TASK REQUIREMENTS:
Of the lines in the data below, write out exactly those from the one holding "You are a computer-use agent. The" through the one holding "Click the Email", both included.

TASK INPUT:

------

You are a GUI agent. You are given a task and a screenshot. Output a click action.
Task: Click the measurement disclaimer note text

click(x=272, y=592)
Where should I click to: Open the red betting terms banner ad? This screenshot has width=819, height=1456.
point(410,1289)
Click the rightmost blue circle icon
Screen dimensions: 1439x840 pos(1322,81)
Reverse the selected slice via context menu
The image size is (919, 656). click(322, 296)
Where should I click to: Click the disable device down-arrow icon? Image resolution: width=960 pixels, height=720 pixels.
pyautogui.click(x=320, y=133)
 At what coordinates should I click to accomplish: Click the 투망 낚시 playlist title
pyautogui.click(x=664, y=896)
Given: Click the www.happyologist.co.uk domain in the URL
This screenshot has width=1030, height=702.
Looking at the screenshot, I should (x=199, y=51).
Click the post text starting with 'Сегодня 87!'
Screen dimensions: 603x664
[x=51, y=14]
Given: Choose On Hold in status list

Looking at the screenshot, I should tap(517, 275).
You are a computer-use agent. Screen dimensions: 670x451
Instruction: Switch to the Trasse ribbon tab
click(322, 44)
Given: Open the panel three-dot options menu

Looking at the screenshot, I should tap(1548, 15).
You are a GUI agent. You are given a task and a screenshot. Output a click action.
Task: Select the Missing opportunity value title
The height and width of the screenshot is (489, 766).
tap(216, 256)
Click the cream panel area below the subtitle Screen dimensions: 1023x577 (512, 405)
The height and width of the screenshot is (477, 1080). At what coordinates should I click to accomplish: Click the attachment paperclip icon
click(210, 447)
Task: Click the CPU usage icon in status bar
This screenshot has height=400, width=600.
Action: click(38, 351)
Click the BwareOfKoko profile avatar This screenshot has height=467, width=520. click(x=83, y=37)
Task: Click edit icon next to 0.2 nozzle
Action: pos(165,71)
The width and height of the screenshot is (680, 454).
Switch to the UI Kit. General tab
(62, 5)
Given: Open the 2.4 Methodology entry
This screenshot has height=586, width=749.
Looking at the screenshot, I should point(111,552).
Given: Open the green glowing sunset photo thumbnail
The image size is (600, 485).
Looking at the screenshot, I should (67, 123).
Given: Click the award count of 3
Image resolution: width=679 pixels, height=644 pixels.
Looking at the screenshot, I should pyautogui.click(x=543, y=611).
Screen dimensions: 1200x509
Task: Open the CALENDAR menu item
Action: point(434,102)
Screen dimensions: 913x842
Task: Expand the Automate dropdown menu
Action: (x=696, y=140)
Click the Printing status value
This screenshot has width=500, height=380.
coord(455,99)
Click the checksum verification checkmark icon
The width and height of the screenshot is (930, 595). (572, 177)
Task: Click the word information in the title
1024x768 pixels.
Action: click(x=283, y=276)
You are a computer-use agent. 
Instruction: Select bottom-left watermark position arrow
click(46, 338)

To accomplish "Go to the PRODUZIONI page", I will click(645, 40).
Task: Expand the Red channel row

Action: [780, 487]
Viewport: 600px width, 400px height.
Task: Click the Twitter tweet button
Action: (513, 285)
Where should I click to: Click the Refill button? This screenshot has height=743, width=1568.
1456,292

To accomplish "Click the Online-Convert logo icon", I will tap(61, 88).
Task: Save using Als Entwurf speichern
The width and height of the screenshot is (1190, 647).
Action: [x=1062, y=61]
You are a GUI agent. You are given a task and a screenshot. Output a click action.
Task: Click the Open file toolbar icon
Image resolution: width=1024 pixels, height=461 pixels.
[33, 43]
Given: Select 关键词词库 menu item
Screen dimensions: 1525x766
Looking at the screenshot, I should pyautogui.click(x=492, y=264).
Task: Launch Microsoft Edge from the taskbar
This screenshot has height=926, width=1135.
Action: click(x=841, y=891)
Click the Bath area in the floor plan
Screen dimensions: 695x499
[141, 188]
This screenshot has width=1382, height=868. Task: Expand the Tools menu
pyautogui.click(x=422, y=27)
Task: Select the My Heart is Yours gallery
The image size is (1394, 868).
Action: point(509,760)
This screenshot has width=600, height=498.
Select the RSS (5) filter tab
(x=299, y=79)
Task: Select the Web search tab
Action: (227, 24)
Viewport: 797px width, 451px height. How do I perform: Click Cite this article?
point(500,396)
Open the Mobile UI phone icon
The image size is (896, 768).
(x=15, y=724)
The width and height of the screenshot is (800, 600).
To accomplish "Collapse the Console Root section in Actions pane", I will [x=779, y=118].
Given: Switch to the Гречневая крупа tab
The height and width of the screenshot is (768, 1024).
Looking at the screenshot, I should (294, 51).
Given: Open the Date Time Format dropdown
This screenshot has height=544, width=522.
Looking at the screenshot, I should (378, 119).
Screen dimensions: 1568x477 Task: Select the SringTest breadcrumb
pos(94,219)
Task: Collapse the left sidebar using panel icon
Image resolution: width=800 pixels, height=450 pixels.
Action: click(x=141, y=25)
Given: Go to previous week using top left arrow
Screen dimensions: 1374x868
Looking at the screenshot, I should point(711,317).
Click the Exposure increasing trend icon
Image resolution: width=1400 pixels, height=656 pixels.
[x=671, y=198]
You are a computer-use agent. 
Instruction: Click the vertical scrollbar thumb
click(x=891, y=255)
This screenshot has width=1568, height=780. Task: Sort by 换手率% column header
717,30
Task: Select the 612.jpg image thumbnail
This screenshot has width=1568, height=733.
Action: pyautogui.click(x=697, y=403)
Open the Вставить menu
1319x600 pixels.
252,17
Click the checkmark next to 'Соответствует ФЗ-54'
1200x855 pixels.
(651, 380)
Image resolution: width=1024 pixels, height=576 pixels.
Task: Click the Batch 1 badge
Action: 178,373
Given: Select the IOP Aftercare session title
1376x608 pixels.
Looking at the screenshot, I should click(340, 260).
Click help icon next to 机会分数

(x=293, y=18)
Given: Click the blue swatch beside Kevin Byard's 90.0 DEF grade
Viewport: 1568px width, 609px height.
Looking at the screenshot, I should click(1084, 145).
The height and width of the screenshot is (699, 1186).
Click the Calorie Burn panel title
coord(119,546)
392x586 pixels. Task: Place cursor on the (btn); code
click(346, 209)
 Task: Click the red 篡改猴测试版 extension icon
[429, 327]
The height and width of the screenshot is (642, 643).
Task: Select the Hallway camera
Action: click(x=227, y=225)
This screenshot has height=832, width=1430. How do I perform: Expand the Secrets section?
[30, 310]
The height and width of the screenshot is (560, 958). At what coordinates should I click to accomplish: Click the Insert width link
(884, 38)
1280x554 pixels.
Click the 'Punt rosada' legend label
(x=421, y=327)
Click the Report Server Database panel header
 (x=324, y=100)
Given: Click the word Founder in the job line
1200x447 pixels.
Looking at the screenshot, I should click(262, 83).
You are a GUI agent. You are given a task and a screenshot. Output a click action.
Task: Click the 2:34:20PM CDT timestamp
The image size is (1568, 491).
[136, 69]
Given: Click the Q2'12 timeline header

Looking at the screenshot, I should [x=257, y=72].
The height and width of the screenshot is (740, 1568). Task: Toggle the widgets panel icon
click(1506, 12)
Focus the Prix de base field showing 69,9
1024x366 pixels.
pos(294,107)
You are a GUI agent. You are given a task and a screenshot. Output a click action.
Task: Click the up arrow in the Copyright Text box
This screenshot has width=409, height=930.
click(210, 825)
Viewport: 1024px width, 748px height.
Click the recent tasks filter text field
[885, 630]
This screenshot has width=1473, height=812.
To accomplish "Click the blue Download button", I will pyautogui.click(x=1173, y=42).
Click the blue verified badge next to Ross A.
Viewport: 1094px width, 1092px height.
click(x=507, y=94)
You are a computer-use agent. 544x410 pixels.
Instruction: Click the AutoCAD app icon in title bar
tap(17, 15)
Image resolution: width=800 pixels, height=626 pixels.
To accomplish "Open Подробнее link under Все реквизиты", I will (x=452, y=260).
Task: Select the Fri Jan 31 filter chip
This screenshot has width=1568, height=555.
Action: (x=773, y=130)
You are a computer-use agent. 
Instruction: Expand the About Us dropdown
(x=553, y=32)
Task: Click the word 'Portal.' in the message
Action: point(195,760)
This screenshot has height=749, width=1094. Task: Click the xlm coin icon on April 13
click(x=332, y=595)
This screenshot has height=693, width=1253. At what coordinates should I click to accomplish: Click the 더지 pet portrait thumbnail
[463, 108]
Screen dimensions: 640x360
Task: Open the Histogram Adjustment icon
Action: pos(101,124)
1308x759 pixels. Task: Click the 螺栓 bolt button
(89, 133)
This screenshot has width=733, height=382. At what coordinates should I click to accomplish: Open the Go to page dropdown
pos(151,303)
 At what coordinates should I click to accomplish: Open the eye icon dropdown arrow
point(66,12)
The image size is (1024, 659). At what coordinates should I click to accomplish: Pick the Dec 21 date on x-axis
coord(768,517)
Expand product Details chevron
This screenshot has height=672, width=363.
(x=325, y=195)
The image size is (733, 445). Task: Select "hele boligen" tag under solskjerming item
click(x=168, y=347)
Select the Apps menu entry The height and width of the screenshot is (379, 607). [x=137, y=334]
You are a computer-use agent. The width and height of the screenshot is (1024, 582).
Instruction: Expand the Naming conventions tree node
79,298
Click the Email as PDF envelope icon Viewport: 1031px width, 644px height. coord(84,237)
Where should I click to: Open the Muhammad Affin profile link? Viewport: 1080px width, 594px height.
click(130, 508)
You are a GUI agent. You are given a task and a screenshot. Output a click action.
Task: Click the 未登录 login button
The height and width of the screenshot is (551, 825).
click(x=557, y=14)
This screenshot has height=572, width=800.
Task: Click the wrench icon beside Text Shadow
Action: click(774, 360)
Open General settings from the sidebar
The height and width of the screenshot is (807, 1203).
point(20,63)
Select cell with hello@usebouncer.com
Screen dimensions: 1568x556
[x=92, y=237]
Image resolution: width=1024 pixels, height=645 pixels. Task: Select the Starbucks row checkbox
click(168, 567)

------

ANSWER SECTION:
You are a computer-use agent. The width and height of the screenshot is (1024, 582).
Instruction: Expand the Naming conventions tree node
79,298
Click the Email as PDF envelope icon Viewport: 1031px width, 644px height. coord(84,237)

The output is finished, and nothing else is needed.